• [TASK ITEM]
Your answer must consist of the lines running from the one that holds "Contact (51, 2552)" to the end of the data, copied exactly.

[Stored data entries]
Start of Block

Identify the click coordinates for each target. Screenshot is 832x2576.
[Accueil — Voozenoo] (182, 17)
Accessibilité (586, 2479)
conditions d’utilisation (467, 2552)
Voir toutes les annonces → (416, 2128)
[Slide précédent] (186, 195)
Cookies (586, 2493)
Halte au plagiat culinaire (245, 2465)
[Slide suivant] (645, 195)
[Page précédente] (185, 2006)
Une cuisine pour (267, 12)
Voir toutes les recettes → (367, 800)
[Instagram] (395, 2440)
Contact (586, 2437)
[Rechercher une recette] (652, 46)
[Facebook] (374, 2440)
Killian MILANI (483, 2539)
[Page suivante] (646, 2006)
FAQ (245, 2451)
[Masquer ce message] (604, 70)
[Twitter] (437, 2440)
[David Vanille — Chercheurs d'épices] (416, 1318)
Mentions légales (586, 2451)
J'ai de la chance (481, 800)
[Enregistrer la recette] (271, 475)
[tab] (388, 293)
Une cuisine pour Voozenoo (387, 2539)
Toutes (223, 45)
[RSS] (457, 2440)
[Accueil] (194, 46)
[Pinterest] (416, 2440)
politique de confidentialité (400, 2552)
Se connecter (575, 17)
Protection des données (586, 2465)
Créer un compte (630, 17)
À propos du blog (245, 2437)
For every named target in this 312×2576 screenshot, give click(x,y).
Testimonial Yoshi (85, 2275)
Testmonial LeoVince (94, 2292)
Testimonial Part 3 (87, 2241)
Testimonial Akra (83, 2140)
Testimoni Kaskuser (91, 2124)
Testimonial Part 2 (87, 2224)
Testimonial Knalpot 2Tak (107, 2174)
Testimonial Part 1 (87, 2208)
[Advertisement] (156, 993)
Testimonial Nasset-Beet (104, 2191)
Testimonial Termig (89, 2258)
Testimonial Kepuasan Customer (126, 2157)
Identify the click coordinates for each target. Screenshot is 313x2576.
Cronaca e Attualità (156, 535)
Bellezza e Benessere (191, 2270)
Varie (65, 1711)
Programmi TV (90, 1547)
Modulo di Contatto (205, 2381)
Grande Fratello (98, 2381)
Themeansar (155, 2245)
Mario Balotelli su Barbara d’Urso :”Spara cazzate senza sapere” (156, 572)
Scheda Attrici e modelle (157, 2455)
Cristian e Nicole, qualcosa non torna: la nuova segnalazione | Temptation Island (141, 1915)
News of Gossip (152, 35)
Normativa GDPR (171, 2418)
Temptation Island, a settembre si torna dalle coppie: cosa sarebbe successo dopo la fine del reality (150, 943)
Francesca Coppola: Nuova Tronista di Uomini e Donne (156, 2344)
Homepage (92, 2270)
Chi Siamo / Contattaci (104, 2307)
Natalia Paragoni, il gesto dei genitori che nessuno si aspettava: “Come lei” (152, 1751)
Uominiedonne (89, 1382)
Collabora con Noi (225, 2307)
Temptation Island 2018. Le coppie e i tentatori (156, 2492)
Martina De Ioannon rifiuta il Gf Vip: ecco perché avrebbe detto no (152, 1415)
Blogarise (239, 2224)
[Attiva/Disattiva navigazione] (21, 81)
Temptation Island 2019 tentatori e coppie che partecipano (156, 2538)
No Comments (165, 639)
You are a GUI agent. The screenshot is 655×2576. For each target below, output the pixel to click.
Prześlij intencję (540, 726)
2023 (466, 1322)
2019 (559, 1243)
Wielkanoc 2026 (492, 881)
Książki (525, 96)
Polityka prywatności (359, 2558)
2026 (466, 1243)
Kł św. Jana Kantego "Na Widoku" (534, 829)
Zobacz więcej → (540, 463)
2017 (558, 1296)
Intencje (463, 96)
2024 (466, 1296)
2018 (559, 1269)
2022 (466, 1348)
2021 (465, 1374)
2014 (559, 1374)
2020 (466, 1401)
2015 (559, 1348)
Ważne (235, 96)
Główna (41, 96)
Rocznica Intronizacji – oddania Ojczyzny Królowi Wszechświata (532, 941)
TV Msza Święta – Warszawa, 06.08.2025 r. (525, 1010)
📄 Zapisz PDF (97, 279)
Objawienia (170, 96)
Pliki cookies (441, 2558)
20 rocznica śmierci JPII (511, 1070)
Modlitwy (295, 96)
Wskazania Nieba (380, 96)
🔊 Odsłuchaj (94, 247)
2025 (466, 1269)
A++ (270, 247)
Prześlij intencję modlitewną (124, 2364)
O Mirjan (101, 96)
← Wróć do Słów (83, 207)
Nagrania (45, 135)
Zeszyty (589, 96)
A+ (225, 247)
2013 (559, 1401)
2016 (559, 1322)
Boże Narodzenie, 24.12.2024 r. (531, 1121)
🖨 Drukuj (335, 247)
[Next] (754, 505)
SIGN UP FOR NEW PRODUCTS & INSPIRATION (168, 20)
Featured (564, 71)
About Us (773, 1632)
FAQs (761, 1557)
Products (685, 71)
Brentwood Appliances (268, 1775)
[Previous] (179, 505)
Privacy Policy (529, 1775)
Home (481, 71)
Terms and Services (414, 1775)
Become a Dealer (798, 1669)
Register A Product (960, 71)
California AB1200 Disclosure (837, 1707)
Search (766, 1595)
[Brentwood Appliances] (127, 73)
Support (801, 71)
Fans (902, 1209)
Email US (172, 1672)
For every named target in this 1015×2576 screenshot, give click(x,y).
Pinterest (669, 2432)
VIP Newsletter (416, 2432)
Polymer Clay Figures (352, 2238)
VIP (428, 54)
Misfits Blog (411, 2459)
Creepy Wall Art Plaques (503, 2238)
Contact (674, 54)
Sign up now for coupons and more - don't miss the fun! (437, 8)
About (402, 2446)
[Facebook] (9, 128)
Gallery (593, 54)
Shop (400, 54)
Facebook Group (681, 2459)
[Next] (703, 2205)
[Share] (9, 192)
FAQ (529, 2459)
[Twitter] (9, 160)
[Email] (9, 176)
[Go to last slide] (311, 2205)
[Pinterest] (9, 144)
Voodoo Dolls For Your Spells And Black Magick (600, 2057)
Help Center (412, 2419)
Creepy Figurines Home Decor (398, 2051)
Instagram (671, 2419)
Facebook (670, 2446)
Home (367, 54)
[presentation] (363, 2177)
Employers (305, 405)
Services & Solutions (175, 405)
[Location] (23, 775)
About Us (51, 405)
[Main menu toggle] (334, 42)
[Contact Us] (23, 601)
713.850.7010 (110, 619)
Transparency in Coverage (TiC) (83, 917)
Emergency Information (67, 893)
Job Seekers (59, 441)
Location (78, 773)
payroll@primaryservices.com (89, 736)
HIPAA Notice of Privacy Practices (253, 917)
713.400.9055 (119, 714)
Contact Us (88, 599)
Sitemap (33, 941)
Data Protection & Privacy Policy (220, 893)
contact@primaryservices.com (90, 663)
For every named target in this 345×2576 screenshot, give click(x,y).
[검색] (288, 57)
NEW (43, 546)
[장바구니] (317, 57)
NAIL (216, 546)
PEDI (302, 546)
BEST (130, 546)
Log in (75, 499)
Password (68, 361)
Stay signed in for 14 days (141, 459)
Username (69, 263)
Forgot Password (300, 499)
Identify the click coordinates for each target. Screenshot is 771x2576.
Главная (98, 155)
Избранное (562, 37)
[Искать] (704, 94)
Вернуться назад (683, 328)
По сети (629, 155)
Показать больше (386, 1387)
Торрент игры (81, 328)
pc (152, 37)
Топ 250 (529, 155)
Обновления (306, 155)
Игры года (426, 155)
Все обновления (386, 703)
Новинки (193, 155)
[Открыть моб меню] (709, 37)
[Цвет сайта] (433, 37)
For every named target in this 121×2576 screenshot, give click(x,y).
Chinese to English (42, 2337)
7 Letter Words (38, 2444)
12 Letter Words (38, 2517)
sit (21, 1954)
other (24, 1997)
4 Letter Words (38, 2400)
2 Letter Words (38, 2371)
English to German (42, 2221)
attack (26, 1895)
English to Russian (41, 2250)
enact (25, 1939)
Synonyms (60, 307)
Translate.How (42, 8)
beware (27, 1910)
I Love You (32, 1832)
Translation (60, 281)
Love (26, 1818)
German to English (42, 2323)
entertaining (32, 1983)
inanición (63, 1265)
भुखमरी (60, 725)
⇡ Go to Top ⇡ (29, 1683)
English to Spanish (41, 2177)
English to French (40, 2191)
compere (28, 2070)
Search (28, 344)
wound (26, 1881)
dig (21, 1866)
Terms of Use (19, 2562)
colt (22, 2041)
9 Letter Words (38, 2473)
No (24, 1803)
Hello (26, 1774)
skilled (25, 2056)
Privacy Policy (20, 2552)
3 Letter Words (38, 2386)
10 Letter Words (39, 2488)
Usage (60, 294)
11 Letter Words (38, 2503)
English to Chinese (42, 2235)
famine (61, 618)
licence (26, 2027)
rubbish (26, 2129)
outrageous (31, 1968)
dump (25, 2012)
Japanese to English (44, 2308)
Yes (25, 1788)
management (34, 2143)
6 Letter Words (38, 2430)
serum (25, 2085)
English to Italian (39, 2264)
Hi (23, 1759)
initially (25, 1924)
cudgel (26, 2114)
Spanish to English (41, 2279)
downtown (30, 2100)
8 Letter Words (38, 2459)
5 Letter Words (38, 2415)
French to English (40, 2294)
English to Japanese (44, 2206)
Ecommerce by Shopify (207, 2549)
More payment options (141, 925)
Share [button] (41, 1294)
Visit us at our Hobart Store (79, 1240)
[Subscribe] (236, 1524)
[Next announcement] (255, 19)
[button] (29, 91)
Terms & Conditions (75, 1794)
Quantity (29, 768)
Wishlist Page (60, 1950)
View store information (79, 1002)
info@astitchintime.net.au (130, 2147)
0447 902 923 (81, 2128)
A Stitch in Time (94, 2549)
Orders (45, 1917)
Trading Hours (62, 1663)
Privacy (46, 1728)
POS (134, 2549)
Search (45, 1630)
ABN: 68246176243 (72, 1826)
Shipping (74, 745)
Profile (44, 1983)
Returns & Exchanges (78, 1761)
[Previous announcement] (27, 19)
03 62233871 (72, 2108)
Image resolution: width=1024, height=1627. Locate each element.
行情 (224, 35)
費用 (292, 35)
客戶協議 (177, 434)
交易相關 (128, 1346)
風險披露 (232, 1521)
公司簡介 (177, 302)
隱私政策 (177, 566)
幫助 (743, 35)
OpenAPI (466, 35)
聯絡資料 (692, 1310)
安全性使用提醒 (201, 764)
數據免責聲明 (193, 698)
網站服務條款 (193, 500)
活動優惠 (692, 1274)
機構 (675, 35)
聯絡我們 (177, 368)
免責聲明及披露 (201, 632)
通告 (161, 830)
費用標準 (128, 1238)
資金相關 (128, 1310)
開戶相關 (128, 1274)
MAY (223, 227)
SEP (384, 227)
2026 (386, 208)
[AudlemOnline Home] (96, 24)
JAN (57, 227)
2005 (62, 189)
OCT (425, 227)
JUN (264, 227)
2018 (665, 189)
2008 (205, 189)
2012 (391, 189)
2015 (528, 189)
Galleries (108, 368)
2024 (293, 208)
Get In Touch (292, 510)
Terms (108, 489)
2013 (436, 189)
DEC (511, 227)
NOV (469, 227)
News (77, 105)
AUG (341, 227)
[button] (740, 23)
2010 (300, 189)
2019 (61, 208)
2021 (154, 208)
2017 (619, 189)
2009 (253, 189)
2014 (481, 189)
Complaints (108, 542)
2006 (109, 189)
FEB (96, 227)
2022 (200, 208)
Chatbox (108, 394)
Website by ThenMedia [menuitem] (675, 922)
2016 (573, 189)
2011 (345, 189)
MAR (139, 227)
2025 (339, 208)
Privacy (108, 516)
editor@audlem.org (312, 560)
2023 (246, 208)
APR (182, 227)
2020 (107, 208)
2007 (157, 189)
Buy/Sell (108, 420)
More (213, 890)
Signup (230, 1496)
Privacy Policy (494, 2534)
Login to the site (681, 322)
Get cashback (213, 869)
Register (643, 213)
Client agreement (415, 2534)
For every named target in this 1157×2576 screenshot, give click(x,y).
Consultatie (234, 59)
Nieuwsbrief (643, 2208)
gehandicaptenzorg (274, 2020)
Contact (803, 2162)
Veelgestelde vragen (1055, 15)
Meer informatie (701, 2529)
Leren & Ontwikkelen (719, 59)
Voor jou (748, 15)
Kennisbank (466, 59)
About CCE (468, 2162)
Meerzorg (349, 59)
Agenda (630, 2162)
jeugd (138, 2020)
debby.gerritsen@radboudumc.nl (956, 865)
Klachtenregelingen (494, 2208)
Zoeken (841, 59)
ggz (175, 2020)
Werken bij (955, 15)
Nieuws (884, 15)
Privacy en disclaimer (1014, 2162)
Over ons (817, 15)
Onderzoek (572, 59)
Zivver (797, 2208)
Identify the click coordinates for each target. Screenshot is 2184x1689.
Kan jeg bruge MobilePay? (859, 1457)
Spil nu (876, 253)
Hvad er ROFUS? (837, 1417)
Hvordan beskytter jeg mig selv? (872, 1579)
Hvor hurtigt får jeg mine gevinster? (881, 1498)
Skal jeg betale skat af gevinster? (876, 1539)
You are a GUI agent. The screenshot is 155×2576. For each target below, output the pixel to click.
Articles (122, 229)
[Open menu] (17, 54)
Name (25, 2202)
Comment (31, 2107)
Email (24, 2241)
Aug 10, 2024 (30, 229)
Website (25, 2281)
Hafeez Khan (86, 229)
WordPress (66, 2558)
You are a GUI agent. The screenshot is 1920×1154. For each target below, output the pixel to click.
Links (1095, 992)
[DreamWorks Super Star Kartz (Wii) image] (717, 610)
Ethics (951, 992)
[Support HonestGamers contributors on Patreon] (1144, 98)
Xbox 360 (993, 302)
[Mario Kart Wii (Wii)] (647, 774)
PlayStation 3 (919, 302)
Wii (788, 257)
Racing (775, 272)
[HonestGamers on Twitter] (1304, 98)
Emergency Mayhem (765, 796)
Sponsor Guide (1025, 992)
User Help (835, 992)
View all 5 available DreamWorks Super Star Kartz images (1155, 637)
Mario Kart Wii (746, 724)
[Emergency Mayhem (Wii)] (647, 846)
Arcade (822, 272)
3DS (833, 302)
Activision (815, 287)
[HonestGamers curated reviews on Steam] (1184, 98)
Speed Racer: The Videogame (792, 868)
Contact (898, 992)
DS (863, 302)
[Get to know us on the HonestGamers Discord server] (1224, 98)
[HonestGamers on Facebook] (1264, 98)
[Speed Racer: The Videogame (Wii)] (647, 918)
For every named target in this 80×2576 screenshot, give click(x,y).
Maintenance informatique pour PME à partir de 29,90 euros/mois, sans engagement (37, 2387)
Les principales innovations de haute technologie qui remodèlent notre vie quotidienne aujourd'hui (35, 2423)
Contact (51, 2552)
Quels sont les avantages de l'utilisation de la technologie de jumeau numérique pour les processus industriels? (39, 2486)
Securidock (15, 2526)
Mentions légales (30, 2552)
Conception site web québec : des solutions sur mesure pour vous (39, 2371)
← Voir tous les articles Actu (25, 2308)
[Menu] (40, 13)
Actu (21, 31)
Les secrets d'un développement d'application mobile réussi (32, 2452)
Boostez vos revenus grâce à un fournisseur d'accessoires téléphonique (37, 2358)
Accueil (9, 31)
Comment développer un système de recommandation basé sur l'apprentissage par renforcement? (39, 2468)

End of Block

• [RESPONSE AREA]
Contact (51, 2552)
Quels sont les avantages de l'utilisation de la technologie de jumeau numérique pour les processus industriels? (39, 2486)
Securidock (15, 2526)
Mentions légales (30, 2552)
Conception site web québec : des solutions sur mesure pour vous (39, 2371)
← Voir tous les articles Actu (25, 2308)
[Menu] (40, 13)
Actu (21, 31)
Les secrets d'un développement d'application mobile réussi (32, 2452)
Boostez vos revenus grâce à un fournisseur d'accessoires téléphonique (37, 2358)
Accueil (9, 31)
Comment développer un système de recommandation basé sur l'apprentissage par renforcement? (39, 2468)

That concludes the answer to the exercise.